> [GIVEN TEXT]

========

Great Recession Linked to More than 10,000 Suicides
When the economy takes a downward turn, many people suffer. Several studies have examined the effects of a recession on people's overall well being. In a new study, researchers reported that the Great Recession, which started in 2007, could be tied to more than 10,000 suicides in North America and Europe.
For this study, the team composed of researchers from the University of Oxford and the London School of Hygiene and Tropical Medicine reviewed data taken from 24 nations under the European Union, the United States and Canada. The numbers revealed that in Europe, the suicide rates were declining until 2007. From 2007 to 2009, the rates increased by 6.5 percent, or 7,950 more suicides. The elevated levels remained until 2011. The team found a similar trend in Canada as well where the number of suicides increased by 240 cases after 2008.
In the U.S., the suicide rate was already increasing at the time. However, at the start of the Great Recession, the researchers found that the rate accelerated significantly. The number of suicides increased rapidly with an extra 4,750 deaths. The researchers concluded that even though they found a link between economic crisis and suicide rates, they ultimately did not find that one factor caused the other. However, the team reasoned that certain variables, such as losing one's job or a lack of financial means could place a lot of stress on individuals. When this type of stress becomes hard to maintain, people's suicide risk could increase. The researchers added that certain nations, such as Sweden, Finland and Austria all managed to keep their suicide rates down during the recession.
"A critical question for policy and psychiatric practice is whether suicide rises are inevitable," researcher Dr. Aaron Reeves, from the University of Oxford, said, according to BBC News. "There's a lot of good evidence showing recessions lead to rising suicides, but what is surprising is this hasn't happened everywhere - Austria, Sweden and Finland. It shows policy potentially matters. One of the features of these countries is they invest in schemes that help people return to work, such as training, advice and even subsidized wages."
Dr. Reeves added that one thing governments could do better during a recession is to offer better support to the most vulnerable groups of people. Other experts stated that in order to prevent suicide rates from rising, better preventive measures and screening tactics need to be enforced.
The study was published in the British Journal of Psychiatry.

========

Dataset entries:

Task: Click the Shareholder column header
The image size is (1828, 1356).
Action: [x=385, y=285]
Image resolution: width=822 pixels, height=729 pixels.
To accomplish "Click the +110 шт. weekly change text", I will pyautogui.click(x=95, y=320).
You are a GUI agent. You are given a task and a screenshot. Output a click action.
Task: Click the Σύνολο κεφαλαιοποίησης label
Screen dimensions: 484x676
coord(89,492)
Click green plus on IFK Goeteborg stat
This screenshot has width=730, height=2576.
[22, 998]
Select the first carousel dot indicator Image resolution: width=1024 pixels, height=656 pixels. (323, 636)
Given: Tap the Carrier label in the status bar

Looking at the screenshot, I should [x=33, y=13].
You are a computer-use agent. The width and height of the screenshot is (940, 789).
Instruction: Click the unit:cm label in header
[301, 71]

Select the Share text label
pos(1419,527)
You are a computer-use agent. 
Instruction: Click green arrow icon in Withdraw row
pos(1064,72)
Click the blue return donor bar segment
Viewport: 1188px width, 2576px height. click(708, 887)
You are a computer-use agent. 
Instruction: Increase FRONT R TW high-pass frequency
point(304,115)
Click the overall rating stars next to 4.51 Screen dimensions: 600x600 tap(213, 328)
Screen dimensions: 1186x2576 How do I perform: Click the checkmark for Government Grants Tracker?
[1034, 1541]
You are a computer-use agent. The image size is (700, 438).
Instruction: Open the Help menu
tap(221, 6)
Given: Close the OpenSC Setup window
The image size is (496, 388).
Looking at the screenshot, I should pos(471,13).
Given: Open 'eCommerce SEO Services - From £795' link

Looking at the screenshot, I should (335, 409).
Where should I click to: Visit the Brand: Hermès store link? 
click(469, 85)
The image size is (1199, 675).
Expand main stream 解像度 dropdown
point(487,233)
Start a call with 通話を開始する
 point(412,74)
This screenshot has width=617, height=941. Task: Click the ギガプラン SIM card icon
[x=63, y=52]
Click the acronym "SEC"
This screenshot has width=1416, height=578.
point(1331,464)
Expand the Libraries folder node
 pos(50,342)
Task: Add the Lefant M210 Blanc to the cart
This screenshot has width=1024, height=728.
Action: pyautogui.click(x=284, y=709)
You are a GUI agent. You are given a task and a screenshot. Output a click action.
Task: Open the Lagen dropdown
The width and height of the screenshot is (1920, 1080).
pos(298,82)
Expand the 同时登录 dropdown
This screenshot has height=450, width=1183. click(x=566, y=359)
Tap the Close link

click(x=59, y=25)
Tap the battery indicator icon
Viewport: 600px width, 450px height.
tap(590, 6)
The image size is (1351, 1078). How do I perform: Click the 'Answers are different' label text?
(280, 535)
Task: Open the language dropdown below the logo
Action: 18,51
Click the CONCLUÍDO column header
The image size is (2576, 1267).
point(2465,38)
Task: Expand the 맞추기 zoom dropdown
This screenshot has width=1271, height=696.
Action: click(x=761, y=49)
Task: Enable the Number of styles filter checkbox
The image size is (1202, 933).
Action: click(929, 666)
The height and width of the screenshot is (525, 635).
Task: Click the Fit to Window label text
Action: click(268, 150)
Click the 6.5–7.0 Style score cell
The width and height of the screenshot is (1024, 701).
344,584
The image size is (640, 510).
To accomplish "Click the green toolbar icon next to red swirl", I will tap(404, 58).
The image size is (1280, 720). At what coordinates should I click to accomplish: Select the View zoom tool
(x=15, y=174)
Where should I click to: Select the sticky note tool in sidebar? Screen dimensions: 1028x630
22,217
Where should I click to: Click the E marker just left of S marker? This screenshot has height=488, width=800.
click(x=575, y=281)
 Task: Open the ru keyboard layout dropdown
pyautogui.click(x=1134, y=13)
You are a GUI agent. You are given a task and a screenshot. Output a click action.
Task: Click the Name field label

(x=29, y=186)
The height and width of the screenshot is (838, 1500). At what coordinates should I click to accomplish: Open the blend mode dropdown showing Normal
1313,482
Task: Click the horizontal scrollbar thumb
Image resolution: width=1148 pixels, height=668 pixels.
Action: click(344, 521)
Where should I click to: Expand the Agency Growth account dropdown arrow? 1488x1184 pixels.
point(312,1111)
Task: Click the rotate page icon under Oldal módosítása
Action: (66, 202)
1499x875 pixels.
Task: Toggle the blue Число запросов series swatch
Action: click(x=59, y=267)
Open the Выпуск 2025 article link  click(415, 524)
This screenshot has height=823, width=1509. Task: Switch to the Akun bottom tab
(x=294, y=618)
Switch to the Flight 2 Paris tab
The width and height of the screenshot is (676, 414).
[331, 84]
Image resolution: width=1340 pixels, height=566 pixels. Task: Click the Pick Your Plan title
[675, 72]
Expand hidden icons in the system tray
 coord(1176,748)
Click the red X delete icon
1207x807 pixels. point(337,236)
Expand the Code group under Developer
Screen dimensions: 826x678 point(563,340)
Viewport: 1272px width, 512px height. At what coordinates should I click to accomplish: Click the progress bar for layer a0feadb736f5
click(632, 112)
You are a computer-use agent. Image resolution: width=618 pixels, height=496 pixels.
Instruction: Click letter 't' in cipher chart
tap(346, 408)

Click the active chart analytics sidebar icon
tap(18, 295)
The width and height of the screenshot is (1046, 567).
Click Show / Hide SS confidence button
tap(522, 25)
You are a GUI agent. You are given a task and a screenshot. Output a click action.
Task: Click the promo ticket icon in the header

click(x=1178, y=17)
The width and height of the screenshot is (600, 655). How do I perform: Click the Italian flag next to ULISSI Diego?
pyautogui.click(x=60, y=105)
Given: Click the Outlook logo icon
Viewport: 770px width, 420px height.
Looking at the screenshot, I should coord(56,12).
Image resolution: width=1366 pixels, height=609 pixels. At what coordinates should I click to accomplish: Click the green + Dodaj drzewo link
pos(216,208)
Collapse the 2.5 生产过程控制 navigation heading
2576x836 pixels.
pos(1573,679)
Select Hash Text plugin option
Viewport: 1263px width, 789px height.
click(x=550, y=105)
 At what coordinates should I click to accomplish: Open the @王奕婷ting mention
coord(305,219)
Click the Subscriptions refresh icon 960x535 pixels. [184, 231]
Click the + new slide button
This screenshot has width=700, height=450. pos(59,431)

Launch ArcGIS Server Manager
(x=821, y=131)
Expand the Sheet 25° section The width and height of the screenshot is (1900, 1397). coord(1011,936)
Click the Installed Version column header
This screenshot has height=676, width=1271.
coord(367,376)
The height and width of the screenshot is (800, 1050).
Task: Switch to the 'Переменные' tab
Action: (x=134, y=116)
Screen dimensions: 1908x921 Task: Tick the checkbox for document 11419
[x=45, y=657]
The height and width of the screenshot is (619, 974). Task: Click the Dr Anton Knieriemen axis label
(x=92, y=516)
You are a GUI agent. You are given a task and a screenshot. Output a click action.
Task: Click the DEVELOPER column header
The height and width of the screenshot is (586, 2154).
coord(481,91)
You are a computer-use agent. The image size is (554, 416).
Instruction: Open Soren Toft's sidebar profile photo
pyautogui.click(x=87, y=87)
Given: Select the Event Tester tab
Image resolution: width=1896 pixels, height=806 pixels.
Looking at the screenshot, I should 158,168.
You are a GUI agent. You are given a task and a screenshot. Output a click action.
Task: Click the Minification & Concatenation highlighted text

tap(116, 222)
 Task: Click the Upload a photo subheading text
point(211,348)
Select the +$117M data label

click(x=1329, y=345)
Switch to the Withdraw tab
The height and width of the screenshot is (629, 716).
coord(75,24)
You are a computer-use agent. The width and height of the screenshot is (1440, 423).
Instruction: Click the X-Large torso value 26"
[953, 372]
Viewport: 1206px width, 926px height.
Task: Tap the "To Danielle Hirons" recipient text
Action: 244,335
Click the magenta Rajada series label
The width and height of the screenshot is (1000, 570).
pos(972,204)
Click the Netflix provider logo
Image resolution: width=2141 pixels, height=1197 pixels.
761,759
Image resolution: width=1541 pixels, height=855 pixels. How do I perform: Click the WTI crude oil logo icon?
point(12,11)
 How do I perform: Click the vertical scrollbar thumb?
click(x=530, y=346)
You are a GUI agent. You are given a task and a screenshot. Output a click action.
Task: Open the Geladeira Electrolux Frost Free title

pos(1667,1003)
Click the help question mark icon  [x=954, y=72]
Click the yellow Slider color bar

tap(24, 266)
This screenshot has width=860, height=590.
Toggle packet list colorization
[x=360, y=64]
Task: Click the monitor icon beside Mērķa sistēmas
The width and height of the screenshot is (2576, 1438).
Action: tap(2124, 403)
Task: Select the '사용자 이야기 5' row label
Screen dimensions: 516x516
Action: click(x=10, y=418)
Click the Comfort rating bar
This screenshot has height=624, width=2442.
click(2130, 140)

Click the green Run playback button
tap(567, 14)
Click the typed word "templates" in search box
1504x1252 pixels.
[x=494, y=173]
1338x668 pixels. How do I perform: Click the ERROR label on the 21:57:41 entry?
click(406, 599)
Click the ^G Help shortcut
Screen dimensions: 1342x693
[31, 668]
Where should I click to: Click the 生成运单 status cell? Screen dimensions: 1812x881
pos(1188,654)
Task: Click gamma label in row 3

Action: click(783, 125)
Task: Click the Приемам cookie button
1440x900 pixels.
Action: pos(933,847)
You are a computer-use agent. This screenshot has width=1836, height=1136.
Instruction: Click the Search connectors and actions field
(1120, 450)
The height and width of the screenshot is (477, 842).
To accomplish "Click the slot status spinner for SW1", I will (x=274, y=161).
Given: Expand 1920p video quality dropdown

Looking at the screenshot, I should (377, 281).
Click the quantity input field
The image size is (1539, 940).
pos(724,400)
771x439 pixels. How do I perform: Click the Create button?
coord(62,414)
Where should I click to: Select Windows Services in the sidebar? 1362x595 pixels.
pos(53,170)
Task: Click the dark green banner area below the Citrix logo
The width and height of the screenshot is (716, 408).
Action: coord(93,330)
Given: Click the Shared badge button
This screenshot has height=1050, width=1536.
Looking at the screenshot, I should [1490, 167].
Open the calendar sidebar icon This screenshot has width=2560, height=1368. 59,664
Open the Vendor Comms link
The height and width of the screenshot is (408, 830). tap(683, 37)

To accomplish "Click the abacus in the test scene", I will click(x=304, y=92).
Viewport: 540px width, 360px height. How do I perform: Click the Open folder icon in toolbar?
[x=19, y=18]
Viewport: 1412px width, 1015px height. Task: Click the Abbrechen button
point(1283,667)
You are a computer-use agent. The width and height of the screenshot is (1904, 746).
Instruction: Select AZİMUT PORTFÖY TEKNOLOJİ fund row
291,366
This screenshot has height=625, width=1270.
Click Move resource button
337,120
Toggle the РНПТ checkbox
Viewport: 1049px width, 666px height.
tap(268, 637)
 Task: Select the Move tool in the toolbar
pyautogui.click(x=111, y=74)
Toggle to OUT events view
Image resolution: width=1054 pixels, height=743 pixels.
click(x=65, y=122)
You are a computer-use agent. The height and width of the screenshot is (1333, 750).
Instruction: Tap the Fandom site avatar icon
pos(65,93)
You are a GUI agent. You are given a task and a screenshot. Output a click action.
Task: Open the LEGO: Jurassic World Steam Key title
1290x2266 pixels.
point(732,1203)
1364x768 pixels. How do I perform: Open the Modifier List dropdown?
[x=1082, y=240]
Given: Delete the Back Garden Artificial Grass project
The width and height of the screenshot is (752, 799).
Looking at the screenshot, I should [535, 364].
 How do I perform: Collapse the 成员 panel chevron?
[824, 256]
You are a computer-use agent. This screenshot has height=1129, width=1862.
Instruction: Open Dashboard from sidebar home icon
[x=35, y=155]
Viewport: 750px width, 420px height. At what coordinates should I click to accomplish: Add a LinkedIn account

========

> [WORK INSTRUCTIONS]
A) In the article on recession-linked suicides, how much did suicide rates in Europe rise from 2007 to 2009?
B) List every country the article on recession-linked suicides names as having kept its suicide rate down during the recession.
The records have no connection to the article on recession-linked suicides.

> [ANSWERS FOR THIS EXERCISE]
A) They rose by 6.5 percent, or 7,950 more suicides.

B) Sweden, Finland, Austria